Copy the following lines word for word.
** BEGIN **
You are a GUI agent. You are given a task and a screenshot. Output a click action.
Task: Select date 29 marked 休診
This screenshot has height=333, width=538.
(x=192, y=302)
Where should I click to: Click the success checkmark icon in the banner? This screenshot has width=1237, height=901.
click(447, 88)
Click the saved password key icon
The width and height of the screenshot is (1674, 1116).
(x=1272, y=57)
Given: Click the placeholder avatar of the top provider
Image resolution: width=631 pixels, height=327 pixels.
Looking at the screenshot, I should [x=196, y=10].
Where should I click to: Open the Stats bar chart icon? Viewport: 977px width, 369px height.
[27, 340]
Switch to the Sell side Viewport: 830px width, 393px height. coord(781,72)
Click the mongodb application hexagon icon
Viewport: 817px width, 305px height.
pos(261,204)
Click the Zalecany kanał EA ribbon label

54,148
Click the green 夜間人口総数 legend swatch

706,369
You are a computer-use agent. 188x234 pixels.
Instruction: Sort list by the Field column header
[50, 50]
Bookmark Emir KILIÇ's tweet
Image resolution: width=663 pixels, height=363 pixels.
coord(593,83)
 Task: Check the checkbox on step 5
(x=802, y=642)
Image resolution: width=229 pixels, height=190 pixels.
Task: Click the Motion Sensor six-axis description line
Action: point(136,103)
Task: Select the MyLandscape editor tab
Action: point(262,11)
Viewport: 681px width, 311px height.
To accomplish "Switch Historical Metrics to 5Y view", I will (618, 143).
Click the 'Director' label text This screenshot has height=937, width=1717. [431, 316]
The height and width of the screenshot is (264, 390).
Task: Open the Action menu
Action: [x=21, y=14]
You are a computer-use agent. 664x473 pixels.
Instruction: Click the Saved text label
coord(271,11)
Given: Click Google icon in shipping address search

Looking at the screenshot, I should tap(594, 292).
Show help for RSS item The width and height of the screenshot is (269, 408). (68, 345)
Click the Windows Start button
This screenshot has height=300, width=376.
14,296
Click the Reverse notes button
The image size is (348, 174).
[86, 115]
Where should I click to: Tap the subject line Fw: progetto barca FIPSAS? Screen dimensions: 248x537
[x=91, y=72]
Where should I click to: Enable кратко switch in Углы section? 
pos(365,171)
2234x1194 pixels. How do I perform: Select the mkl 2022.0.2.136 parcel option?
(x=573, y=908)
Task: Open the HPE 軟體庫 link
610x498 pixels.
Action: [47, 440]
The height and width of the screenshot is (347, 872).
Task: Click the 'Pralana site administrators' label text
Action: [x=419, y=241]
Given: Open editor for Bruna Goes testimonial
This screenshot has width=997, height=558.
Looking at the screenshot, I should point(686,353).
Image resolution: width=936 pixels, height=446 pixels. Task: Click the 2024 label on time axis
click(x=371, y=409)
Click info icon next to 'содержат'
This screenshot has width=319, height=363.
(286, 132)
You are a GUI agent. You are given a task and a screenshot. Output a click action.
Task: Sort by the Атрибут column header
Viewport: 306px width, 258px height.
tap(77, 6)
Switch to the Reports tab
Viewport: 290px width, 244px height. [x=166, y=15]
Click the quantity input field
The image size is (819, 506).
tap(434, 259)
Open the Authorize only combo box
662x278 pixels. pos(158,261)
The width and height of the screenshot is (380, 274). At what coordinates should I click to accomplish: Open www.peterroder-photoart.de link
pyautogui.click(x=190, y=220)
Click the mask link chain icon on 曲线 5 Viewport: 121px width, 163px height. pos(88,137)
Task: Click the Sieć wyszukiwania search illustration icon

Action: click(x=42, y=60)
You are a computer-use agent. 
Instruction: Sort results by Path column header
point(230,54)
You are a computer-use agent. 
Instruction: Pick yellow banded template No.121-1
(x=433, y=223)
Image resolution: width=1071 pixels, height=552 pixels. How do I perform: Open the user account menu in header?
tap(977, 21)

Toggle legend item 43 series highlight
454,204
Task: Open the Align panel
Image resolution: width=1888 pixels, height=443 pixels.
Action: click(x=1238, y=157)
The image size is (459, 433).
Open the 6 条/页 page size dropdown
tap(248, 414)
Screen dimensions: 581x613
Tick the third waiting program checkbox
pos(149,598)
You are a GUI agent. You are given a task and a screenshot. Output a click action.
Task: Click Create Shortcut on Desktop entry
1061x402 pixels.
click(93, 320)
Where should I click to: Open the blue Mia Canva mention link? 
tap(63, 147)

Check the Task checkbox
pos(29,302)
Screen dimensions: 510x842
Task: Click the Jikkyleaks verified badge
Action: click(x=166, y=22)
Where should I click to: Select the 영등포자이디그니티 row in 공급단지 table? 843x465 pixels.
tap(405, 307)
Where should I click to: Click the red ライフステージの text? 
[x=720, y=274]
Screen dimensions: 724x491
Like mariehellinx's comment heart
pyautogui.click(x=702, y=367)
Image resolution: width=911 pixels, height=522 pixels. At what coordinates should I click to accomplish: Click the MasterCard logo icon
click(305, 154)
** END **
# [Exercise response]
You are a GUI agent. You are given a task and a screenshot. Output a click action.
Task: Select date 29 marked 休診
This screenshot has height=333, width=538.
(x=192, y=302)
Where should I click to: Click the success checkmark icon in the banner? This screenshot has width=1237, height=901.
click(447, 88)
Click the saved password key icon
The width and height of the screenshot is (1674, 1116).
(x=1272, y=57)
Given: Click the placeholder avatar of the top provider
Image resolution: width=631 pixels, height=327 pixels.
Looking at the screenshot, I should [x=196, y=10].
Where should I click to: Open the Stats bar chart icon? Viewport: 977px width, 369px height.
[27, 340]
Switch to the Sell side Viewport: 830px width, 393px height. coord(781,72)
Click the mongodb application hexagon icon
Viewport: 817px width, 305px height.
pos(261,204)
Click the Zalecany kanał EA ribbon label

54,148
Click the green 夜間人口総数 legend swatch

706,369
You are a computer-use agent. 188x234 pixels.
Instruction: Sort list by the Field column header
[50, 50]
Bookmark Emir KILIÇ's tweet
Image resolution: width=663 pixels, height=363 pixels.
coord(593,83)
 Task: Check the checkbox on step 5
(x=802, y=642)
Image resolution: width=229 pixels, height=190 pixels.
Task: Click the Motion Sensor six-axis description line
Action: point(136,103)
Task: Select the MyLandscape editor tab
Action: point(262,11)
Viewport: 681px width, 311px height.
To accomplish "Switch Historical Metrics to 5Y view", I will (618, 143).
Click the 'Director' label text This screenshot has height=937, width=1717. [431, 316]
The height and width of the screenshot is (264, 390).
Task: Open the Action menu
Action: [x=21, y=14]
You are a computer-use agent. 664x473 pixels.
Instruction: Click the Saved text label
coord(271,11)
Given: Click Google icon in shipping address search

Looking at the screenshot, I should tap(594, 292).
Show help for RSS item The width and height of the screenshot is (269, 408). (68, 345)
Click the Windows Start button
This screenshot has height=300, width=376.
14,296
Click the Reverse notes button
The image size is (348, 174).
[86, 115]
Where should I click to: Tap the subject line Fw: progetto barca FIPSAS? Screen dimensions: 248x537
[x=91, y=72]
Where should I click to: Enable кратко switch in Углы section? 
pos(365,171)
2234x1194 pixels. How do I perform: Select the mkl 2022.0.2.136 parcel option?
(x=573, y=908)
Task: Open the HPE 軟體庫 link
610x498 pixels.
Action: [47, 440]
The height and width of the screenshot is (347, 872).
Task: Click the 'Pralana site administrators' label text
Action: [x=419, y=241]
Given: Open editor for Bruna Goes testimonial
This screenshot has width=997, height=558.
Looking at the screenshot, I should point(686,353).
Image resolution: width=936 pixels, height=446 pixels. Task: Click the 2024 label on time axis
click(x=371, y=409)
Click info icon next to 'содержат'
This screenshot has width=319, height=363.
(286, 132)
You are a GUI agent. You are given a task and a screenshot. Output a click action.
Task: Sort by the Атрибут column header
Viewport: 306px width, 258px height.
tap(77, 6)
Switch to the Reports tab
Viewport: 290px width, 244px height. [x=166, y=15]
Click the quantity input field
The image size is (819, 506).
tap(434, 259)
Open the Authorize only combo box
662x278 pixels. pos(158,261)
The width and height of the screenshot is (380, 274). At what coordinates should I click to accomplish: Open www.peterroder-photoart.de link
pyautogui.click(x=190, y=220)
Click the mask link chain icon on 曲线 5 Viewport: 121px width, 163px height. pos(88,137)
Task: Click the Sieć wyszukiwania search illustration icon

Action: click(x=42, y=60)
You are a computer-use agent. 
Instruction: Sort results by Path column header
point(230,54)
You are a computer-use agent. 
Instruction: Pick yellow banded template No.121-1
(x=433, y=223)
Image resolution: width=1071 pixels, height=552 pixels. How do I perform: Open the user account menu in header?
tap(977, 21)

Toggle legend item 43 series highlight
454,204
Task: Open the Align panel
Image resolution: width=1888 pixels, height=443 pixels.
Action: click(x=1238, y=157)
The image size is (459, 433).
Open the 6 条/页 page size dropdown
tap(248, 414)
Screen dimensions: 581x613
Tick the third waiting program checkbox
pos(149,598)
You are a GUI agent. You are given a task and a screenshot. Output a click action.
Task: Click Create Shortcut on Desktop entry
1061x402 pixels.
click(93, 320)
Where should I click to: Open the blue Mia Canva mention link? 
tap(63, 147)

Check the Task checkbox
pos(29,302)
Screen dimensions: 510x842
Task: Click the Jikkyleaks verified badge
Action: click(x=166, y=22)
Where should I click to: Select the 영등포자이디그니티 row in 공급단지 table? 843x465 pixels.
tap(405, 307)
Where should I click to: Click the red ライフステージの text? 
[x=720, y=274]
Screen dimensions: 724x491
Like mariehellinx's comment heart
pyautogui.click(x=702, y=367)
Image resolution: width=911 pixels, height=522 pixels. At what coordinates should I click to accomplish: Click the MasterCard logo icon
click(305, 154)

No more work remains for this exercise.